BEGIN SUPPLIED MATERIAL
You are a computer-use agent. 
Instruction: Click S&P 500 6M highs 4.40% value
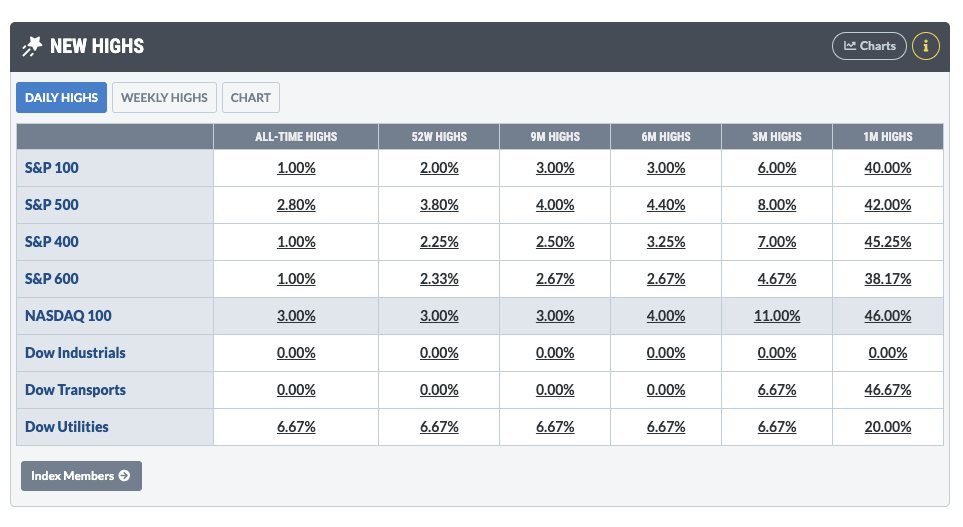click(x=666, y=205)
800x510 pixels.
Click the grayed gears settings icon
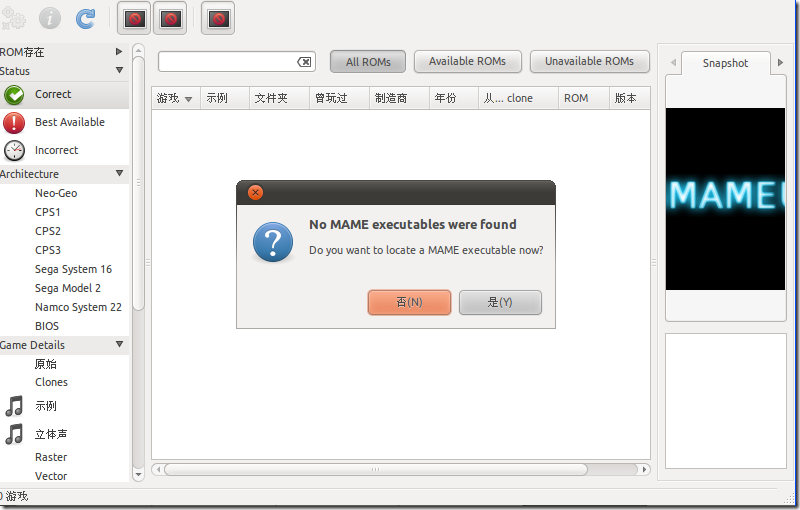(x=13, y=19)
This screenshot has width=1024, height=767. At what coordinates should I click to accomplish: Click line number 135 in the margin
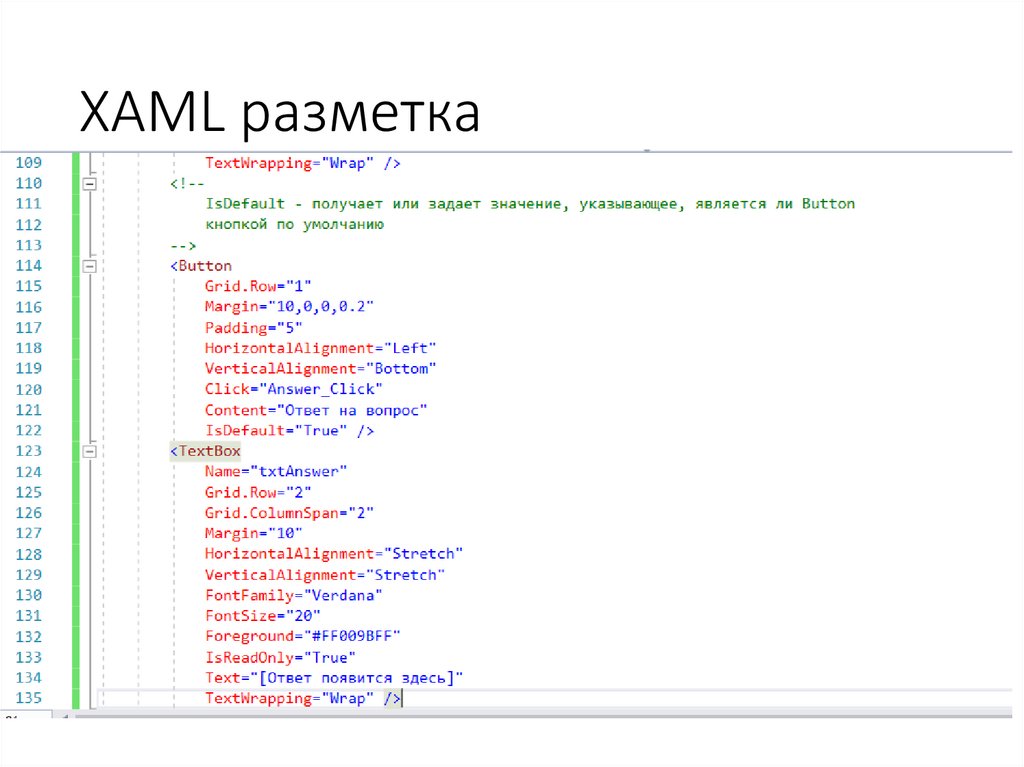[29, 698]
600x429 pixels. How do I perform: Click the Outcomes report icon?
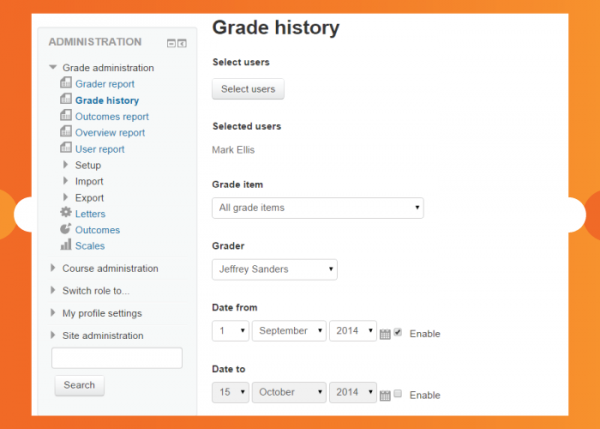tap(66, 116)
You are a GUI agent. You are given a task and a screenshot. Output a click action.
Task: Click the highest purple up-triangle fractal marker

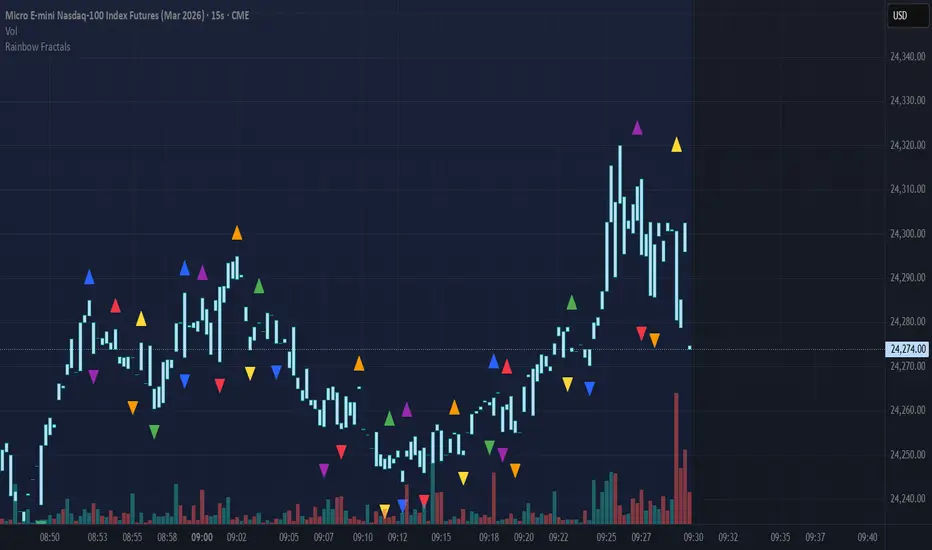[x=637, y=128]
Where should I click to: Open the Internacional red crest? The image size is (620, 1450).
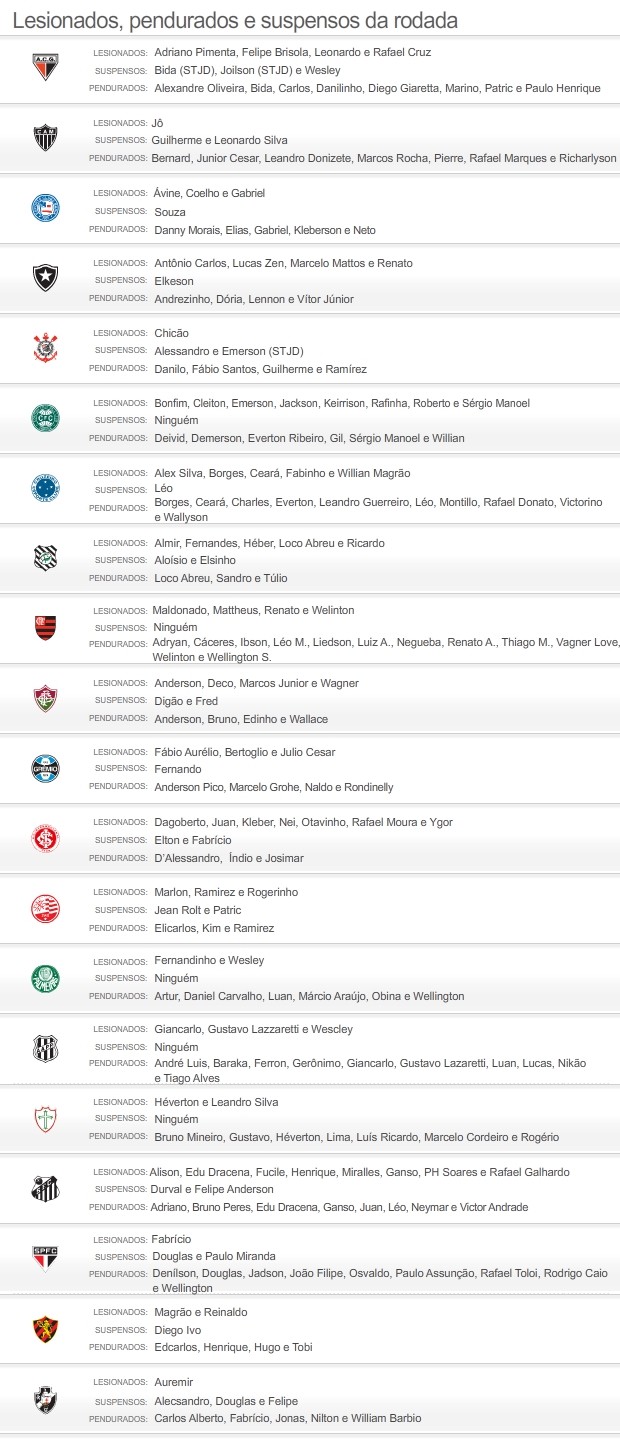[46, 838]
END SUPPLIED MATERIAL
# ACTIVITY
What the reply must contain is an exact transcription of the data above and none of its pictures.

# ANSWER FOR THIS EXERCISE
You are a computer-use agent. 
Instruction: Click S&P 500 6M highs 4.40% value
click(x=666, y=205)
800x510 pixels.
Click the grayed gears settings icon
(x=13, y=19)
This screenshot has width=1024, height=767. At what coordinates should I click to accomplish: Click line number 135 in the margin
[29, 698]
600x429 pixels. How do I perform: Click the Outcomes report icon?
tap(66, 116)
You are a GUI agent. You are given a task and a screenshot. Output a click action.
Task: Click the highest purple up-triangle fractal marker

[x=637, y=128]
Where should I click to: Open the Internacional red crest? The image size is (620, 1450).
[46, 838]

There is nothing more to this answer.